§ **PASSAGE TO READ**:
Blog

Running /init on a Legacy Codebase Gives You a Confident, Wrong Map

10 min read

On a fresh project, claude /init produces a reasonable summary — there is not much there yet, and what exists is what runs. On a fifteen-year-old codebase with three eras of architecture layered on top of each other, it produces something far more dangerous: a clean, confident description that flattens dead code, abandoned patterns, and the one path that actually serves production into a single tidy narrative. The output looks authoritative. It is also substantially wrong, and wrong in the way that is hardest to catch.

A static scan can't tell live from dead

The core limitation is simple. /init reads what is present in the repository. A legacy codebase is defined by how much of what is present is no longer real:

Present in the repo is not the same as live in production

What /init can see vs. what a legacy repo is

  /init reads:
    -> directory structure, file names
    -> package manifests, imports
    -> surface patterns it can pattern-match

  A 15-year-old codebase actually contains:
    -> 3 eras of architecture, layered, none deleted
    -> 2 ORMs: one live, one only used by a cron nobody runs
    -> a "utils/" folder that is 60% dead code
    -> the ONE path that serves production traffic, unmarked

  Static reading cannot tell live from dead. It describes all of it
  as if it were equally real.

A human who has worked on the system for a year knows the utils/ folder is mostly graveyard and that the real request path goes through the 2024 rewrite. A one-time file scan knows none of that. It sees imports and patterns and assigns them all equal reality, because static reading has no concept of what executes.

The result is a plausible map of the dead half

The danger is not that /init leaves things out. It is that it confidently documents the wrong things with specifics that read as authoritative:

Specific, plausible, and pointed at the abandoned code

The confident, wrong map

  /init writes into CLAUDE.md:
    "Data access uses the LegacyOrmRepository pattern
     (see db/legacy_orm.py). Background jobs run via Resque."

  Reality:
    -> LegacyOrmRepository is still imported in 40 files...
       ...all of which are behind a feature flag turned off in 2022
    -> live traffic uses the new QueryService (added 2024)
    -> Resque was replaced by Sidekiq 18 months ago;
       the Resque config lingers but nothing dispatches to it

  The map is plausible, specific, and points at the dead half
  of the codebase. An agent will follow it straight there.

Now that description lives in CLAUDE.md, loaded every session, and the agent treats it as ground truth. Ask it to add a feature to data access and it extends LegacyOrmRepository — the dead pattern — because the map said that is how data access works. This is exactly the hallucination mechanism where confident wrong context is worse than no context at all.

Legacy is where context matters most and /init helps least

This is the cruel inversion. The codebases where AI assistance would be most valuable — old, sprawling, poorly documented, the ones no single person fully understands — are exactly the ones where a static scan misleads the most. On a greenfield repo you barely need /init; on a legacy monolith you need real understanding, and /init gives you a confident misreading. The harder the codebase, the wider the gap, a point we make in why AI tools fail on legacy codebases.

§ **PROVIDED MATERIAL**:
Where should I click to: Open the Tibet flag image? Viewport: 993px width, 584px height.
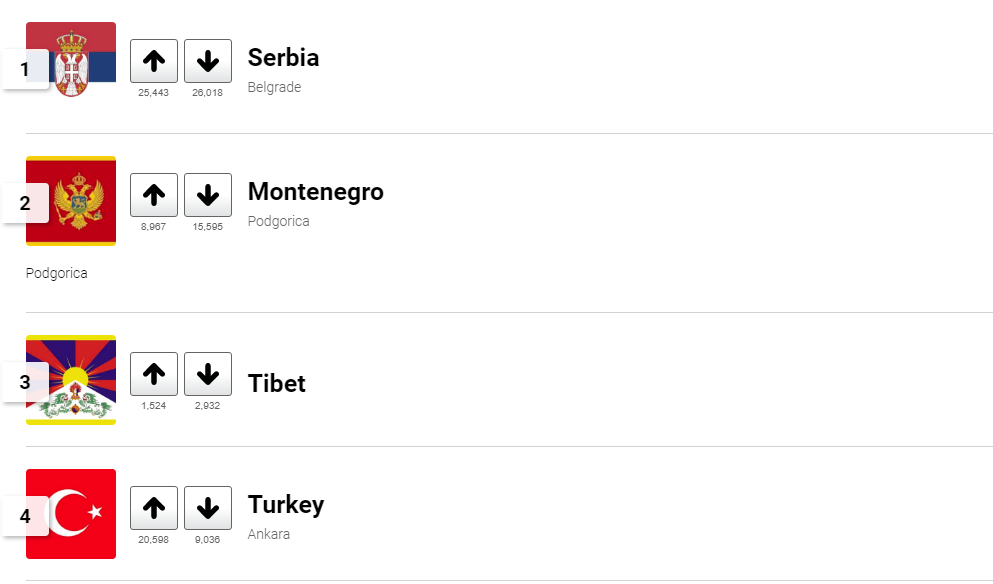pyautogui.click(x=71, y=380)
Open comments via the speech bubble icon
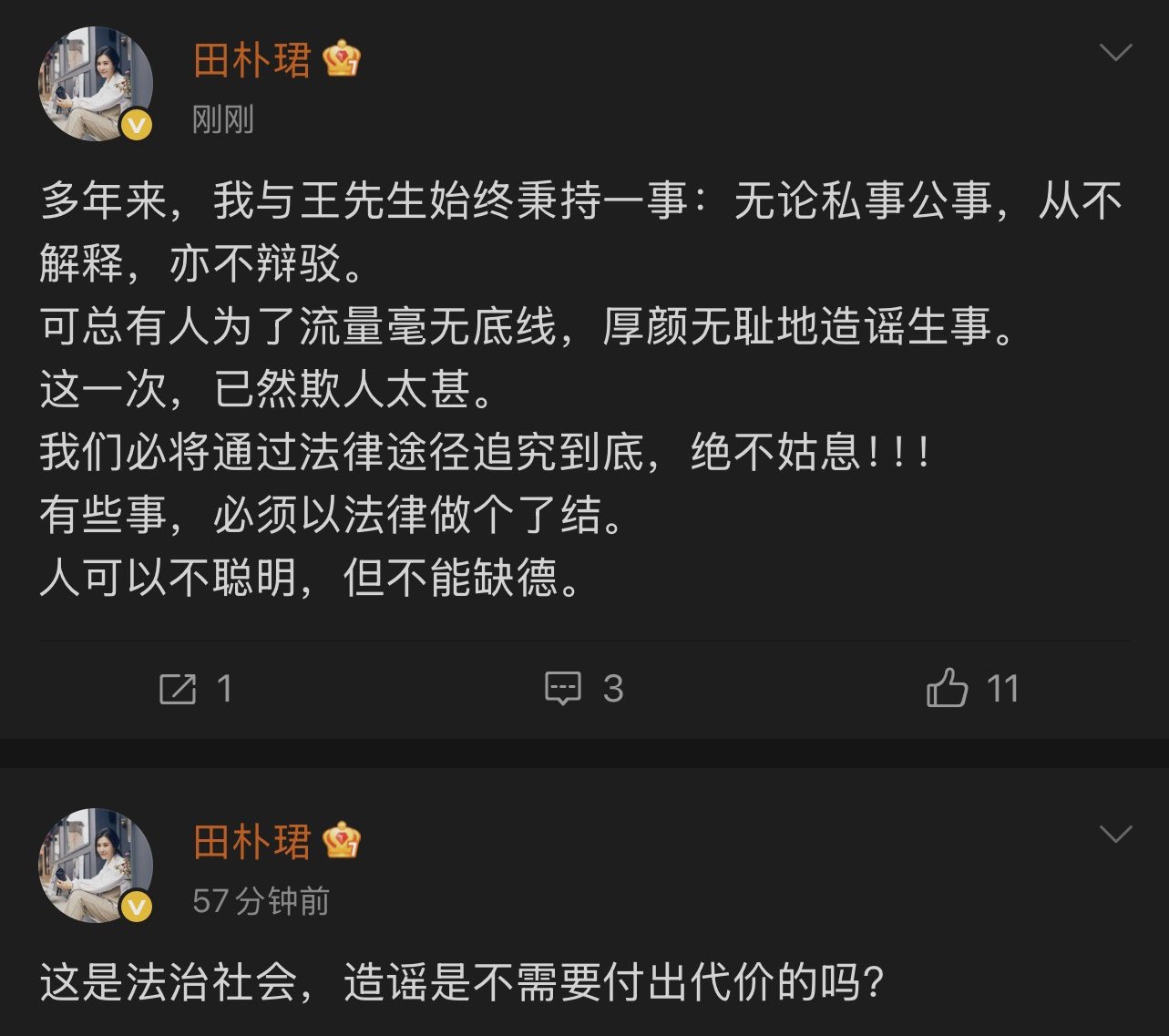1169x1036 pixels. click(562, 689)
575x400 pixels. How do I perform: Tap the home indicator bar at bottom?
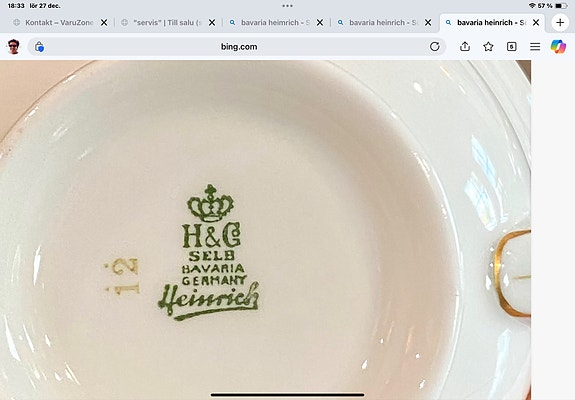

§ **INSTRUCTIONS**:
A. Change the article on /init and legacy codebases: restate it between "Now that description" and "on legacy codebases.", inclusive, with "greenfield" replaced by "brand-new".
B. Answer from the article on /init and legacy codebases:
(i) What replaced Resque, and how long ago?
(ii) What share of the "utils/" folder is dead code?
(iii) In what year was QueryService added?
C. Using the article on /init and legacy codebases, explain why the agent extends LegacyOrmRepository when asked to add a feature to data access.
The data come from a separate source, not from the article.

§ **RESULTS OF THE TASKS**:
A.
Now that description lives in CLAUDE.md, loaded every session, and the agent treats it as ground truth. Ask it to add a feature to data access and it extends LegacyOrmRepository — the dead pattern — because the map said that is how data access works. This is exactly the hallucination mechanism where confident wrong context is worse than no context at all.

Legacy is where context matters most and /init helps least

This is the cruel inversion. The codebases where AI assistance would be most valuable — old, sprawling, poorly documented, the ones no single person fully understands — are exactly the ones where a static scan misleads the most. On a brand-new repo you barely need /init; on a legacy monolith you need real understanding, and /init gives you a confident misreading. The harder the codebase, the wider the gap, a point we make in why AI tools fail on legacy codebases.

B.
(i) Sidekiq, 18 months ago.
(ii) 60%.
(iii) 2024.

C. The description /init wrote into CLAUDE.md says data access uses the LegacyOrmRepository pattern. That file is loaded every session, and the agent treats it as ground truth. So it follows the map to the dead pattern.